Clara Walsh, Bram Winder, and Gregor started in the direction of the hospital, which was less than a city block and a half away, with Marcey as their guide. They got to the intersection of Main and Bell and turned right. They got to the intersection of Bell and Chabron and—
The hospital was on Chabron, set back from the road. The front door and its curving entryway were deserted, but the sliding glass doors at the emergency room entrance to the side had been broken. Little pellets of safety glass lay all over the sidewalk and the asphalt drive. Marcey Mandret blanched.
“Oh, God,” she said. “I shouldn’t have done it. I shouldn’t have come to the press conference, it was just that I couldn’t find anybody anywhere, everybody was gone, even Stewart was gone and—”
“What in the name of God is that sound?” Clara Walsh said.
Gregor couldn’t place the sound either, but it was more feral than otherwise and it seemed to be coming from the back. He stepped through the broken glass to find the emergency room’s waiting area completely deserted. He followed the sound and came upon Mike Ingleford looking crazed.
“I called the state police,” he said. “I told them we had a riot. It’s worse than a riot. There’s a woman in there. I think they killed her.”
“They killed her?” Gregor said.
Gregor stepped past Mike Ingleford, turned the corner in the corridor, and stopped. There were dozens of them, at least, maybe over a hundred. He tried to remember if there had been this many at the press conference. He thought there were more here. He had no idea where they had come from. They were everywhere in the corridor, blocking the doors to the rooms, shoving equipment on wheeled carts into the walls and breaking some of it, overturning some of it. Gregor pushed his way through the crowd, inch by inch, person by person, but it was a struggle. The men around him were just as determined as he was, maybe more so, and they fought to hold their places and to get ahead into the crowd.

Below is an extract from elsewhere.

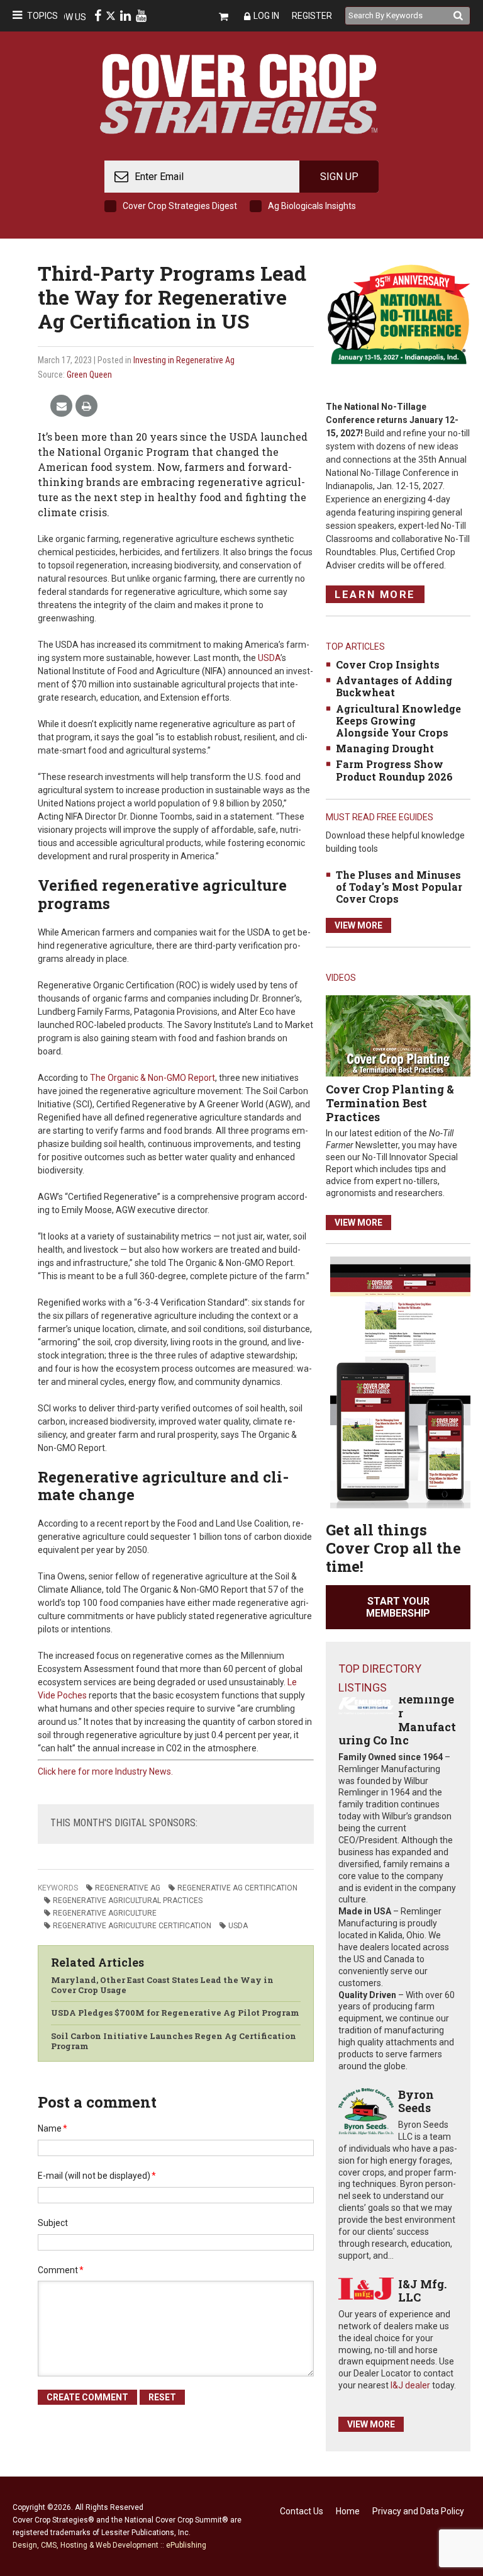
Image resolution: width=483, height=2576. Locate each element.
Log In (266, 16)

That was when Gregor first heard what he was sure was a woman crying, and then, a second or two later, a low scream. “Don’t,” the woman was saying. “Don’t. Don’t. Please don’t.”
Gregor thought the voice sounded familiar, but that was beside the point. If Marcey Mandret was right and this was Kendra Rhode, then Kendra Rhode was not dead, but in trouble. If Marcey Mandret was wrong and this was not Kendra Rhode, then somebody else was in trouble. Ofcourse the voice sounded familiar. He must have heard Kendra Rhode’s a thousand times, without being aware of it, on television.